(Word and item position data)
%%

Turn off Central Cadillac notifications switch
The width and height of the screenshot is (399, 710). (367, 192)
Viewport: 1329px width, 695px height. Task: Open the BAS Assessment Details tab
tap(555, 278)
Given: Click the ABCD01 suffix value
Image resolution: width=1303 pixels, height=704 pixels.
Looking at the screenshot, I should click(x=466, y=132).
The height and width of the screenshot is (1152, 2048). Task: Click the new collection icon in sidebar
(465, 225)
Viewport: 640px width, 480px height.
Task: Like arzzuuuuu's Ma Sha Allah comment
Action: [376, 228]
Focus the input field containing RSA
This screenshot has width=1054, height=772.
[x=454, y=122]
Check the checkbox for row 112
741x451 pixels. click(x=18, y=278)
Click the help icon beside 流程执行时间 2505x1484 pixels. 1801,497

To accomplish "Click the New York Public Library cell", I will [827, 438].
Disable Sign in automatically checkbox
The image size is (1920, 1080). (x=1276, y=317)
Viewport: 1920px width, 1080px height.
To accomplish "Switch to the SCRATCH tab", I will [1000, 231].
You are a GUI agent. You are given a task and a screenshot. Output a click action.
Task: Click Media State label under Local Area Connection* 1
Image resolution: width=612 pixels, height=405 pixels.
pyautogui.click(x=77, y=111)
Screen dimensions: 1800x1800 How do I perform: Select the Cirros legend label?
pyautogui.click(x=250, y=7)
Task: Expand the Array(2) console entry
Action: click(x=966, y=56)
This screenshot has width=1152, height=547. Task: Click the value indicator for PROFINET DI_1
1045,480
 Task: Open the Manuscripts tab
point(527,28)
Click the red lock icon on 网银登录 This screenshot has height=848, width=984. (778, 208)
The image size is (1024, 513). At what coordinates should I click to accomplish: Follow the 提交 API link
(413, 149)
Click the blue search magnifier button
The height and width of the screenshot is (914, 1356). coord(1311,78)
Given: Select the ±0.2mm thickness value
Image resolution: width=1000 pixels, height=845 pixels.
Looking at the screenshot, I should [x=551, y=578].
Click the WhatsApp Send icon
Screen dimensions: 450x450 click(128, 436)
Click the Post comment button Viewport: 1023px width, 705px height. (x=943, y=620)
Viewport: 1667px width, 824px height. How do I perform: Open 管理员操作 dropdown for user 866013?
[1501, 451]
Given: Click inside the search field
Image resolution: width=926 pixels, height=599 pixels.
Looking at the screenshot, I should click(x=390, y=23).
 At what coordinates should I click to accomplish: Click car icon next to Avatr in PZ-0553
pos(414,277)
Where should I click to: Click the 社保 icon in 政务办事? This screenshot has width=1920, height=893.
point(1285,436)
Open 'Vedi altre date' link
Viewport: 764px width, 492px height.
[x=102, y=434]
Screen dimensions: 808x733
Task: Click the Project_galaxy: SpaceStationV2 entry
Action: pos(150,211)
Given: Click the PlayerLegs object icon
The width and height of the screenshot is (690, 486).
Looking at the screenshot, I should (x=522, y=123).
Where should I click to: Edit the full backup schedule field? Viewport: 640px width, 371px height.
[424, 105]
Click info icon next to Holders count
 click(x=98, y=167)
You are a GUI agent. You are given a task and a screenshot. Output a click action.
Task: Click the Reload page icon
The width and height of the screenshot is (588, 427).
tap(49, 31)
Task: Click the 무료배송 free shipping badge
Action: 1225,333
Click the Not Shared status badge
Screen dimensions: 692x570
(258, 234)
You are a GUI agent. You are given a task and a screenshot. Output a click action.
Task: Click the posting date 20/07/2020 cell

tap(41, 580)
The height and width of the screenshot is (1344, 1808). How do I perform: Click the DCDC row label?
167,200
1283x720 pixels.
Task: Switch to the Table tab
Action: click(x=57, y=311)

%%

**Goal:**
Print every row above verbatim, keeping each line unchanged and in its original order.

**Written solution:**
Turn off Central Cadillac notifications switch
The width and height of the screenshot is (399, 710). (367, 192)
Viewport: 1329px width, 695px height. Task: Open the BAS Assessment Details tab
tap(555, 278)
Given: Click the ABCD01 suffix value
Image resolution: width=1303 pixels, height=704 pixels.
Looking at the screenshot, I should click(x=466, y=132).
The height and width of the screenshot is (1152, 2048). Task: Click the new collection icon in sidebar
(465, 225)
Viewport: 640px width, 480px height.
Task: Like arzzuuuuu's Ma Sha Allah comment
Action: [376, 228]
Focus the input field containing RSA
This screenshot has width=1054, height=772.
[x=454, y=122]
Check the checkbox for row 112
741x451 pixels. click(x=18, y=278)
Click the help icon beside 流程执行时间 2505x1484 pixels. 1801,497

To accomplish "Click the New York Public Library cell", I will [827, 438].
Disable Sign in automatically checkbox
The image size is (1920, 1080). (x=1276, y=317)
Viewport: 1920px width, 1080px height.
To accomplish "Switch to the SCRATCH tab", I will [1000, 231].
You are a GUI agent. You are given a task and a screenshot. Output a click action.
Task: Click Media State label under Local Area Connection* 1
Image resolution: width=612 pixels, height=405 pixels.
pyautogui.click(x=77, y=111)
Screen dimensions: 1800x1800 How do I perform: Select the Cirros legend label?
pyautogui.click(x=250, y=7)
Task: Expand the Array(2) console entry
Action: click(x=966, y=56)
This screenshot has width=1152, height=547. Task: Click the value indicator for PROFINET DI_1
1045,480
 Task: Open the Manuscripts tab
point(527,28)
Click the red lock icon on 网银登录 This screenshot has height=848, width=984. (778, 208)
The image size is (1024, 513). At what coordinates should I click to accomplish: Follow the 提交 API link
(413, 149)
Click the blue search magnifier button
The height and width of the screenshot is (914, 1356). coord(1311,78)
Given: Select the ±0.2mm thickness value
Image resolution: width=1000 pixels, height=845 pixels.
Looking at the screenshot, I should [x=551, y=578].
Click the WhatsApp Send icon
Screen dimensions: 450x450 click(128, 436)
Click the Post comment button Viewport: 1023px width, 705px height. (x=943, y=620)
Viewport: 1667px width, 824px height. How do I perform: Open 管理员操作 dropdown for user 866013?
[1501, 451]
Given: Click inside the search field
Image resolution: width=926 pixels, height=599 pixels.
Looking at the screenshot, I should click(x=390, y=23).
 At what coordinates should I click to accomplish: Click car icon next to Avatr in PZ-0553
pos(414,277)
Where should I click to: Click the 社保 icon in 政务办事? This screenshot has width=1920, height=893.
point(1285,436)
Open 'Vedi altre date' link
Viewport: 764px width, 492px height.
[x=102, y=434]
Screen dimensions: 808x733
Task: Click the Project_galaxy: SpaceStationV2 entry
Action: pos(150,211)
Given: Click the PlayerLegs object icon
The width and height of the screenshot is (690, 486).
Looking at the screenshot, I should (x=522, y=123).
Where should I click to: Edit the full backup schedule field? Viewport: 640px width, 371px height.
[424, 105]
Click info icon next to Holders count
 click(x=98, y=167)
You are a GUI agent. You are given a task and a screenshot. Output a click action.
Task: Click the Reload page icon
The width and height of the screenshot is (588, 427).
tap(49, 31)
Task: Click the 무료배송 free shipping badge
Action: 1225,333
Click the Not Shared status badge
Screen dimensions: 692x570
(258, 234)
You are a GUI agent. You are given a task and a screenshot. Output a click action.
Task: Click the posting date 20/07/2020 cell

tap(41, 580)
The height and width of the screenshot is (1344, 1808). How do I perform: Click the DCDC row label?
167,200
1283x720 pixels.
Task: Switch to the Table tab
Action: click(x=57, y=311)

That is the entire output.